Exercise description —
Repeat the listing word for word. No pictures belong in the copy.
━━━ Recorded data ━━━
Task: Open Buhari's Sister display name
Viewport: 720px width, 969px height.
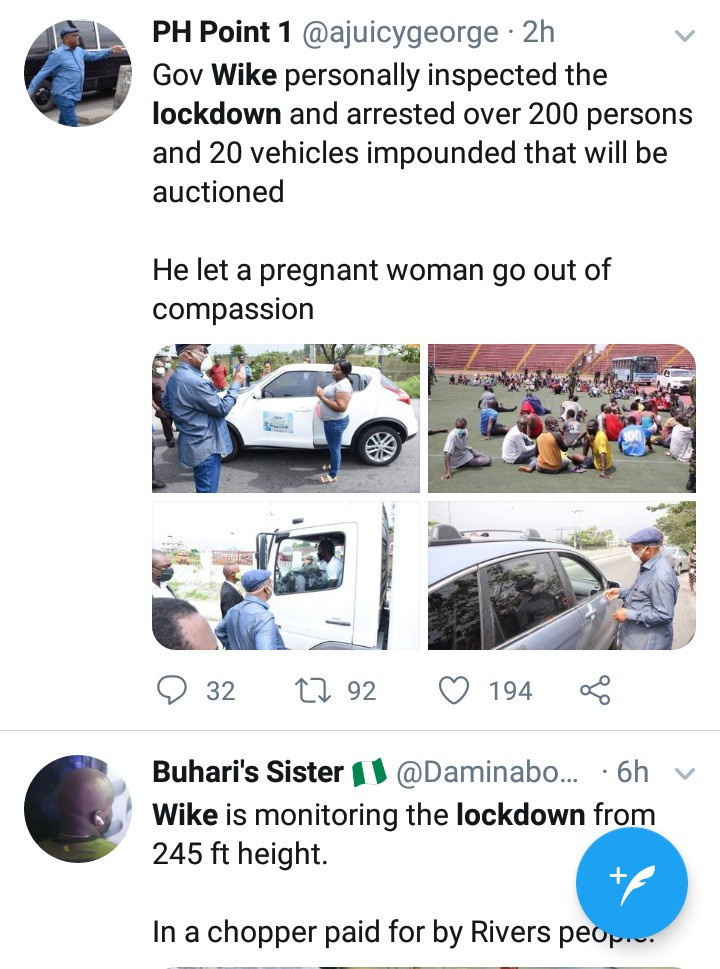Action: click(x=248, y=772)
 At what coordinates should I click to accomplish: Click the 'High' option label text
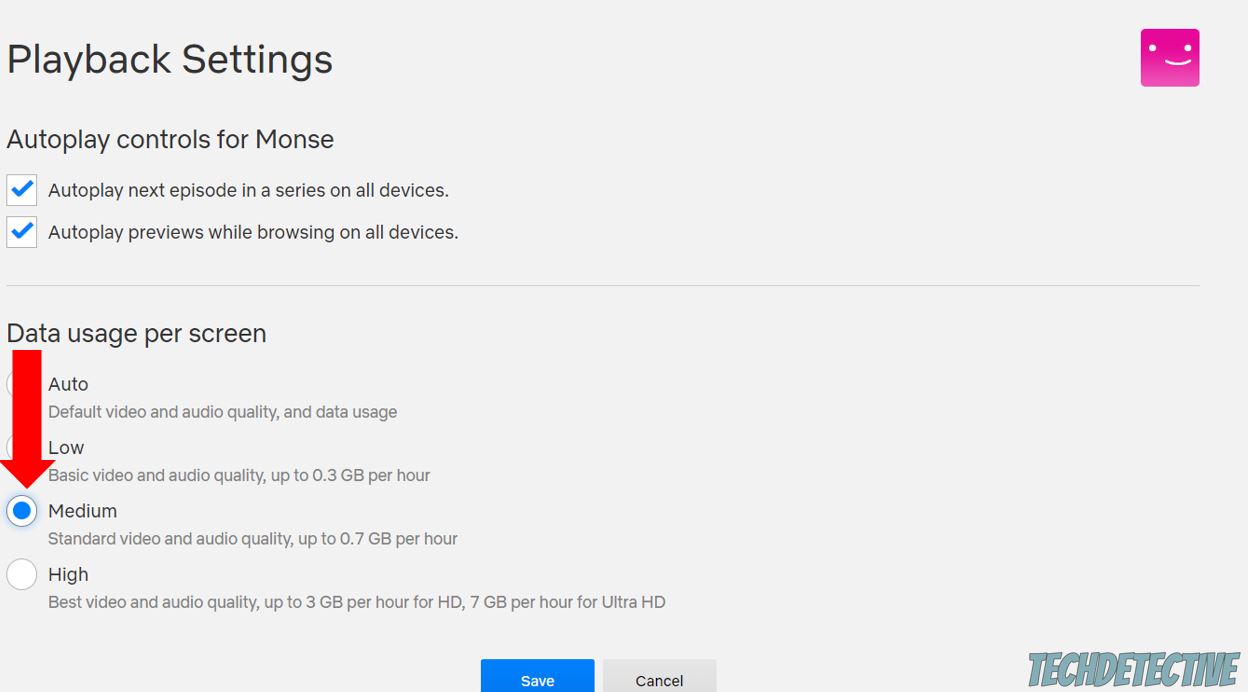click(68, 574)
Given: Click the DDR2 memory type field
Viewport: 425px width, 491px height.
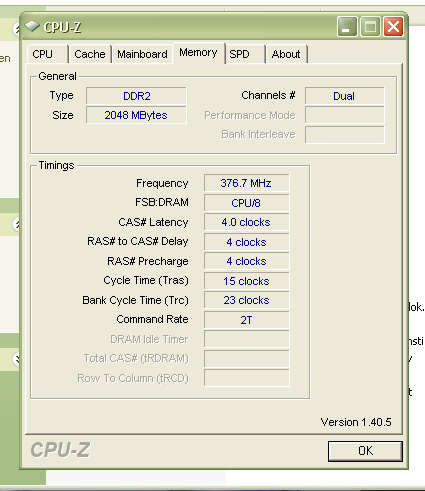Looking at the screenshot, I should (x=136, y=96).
━━━
Output for this exercise —
Task: Open Buhari's Sister display name
Viewport: 720px width, 969px height.
Action: click(x=248, y=772)
 At what coordinates should I click to accomplish: Click the 'High' option label text
click(68, 574)
Given: Click the DDR2 memory type field
Viewport: 425px width, 491px height.
Looking at the screenshot, I should (x=136, y=96).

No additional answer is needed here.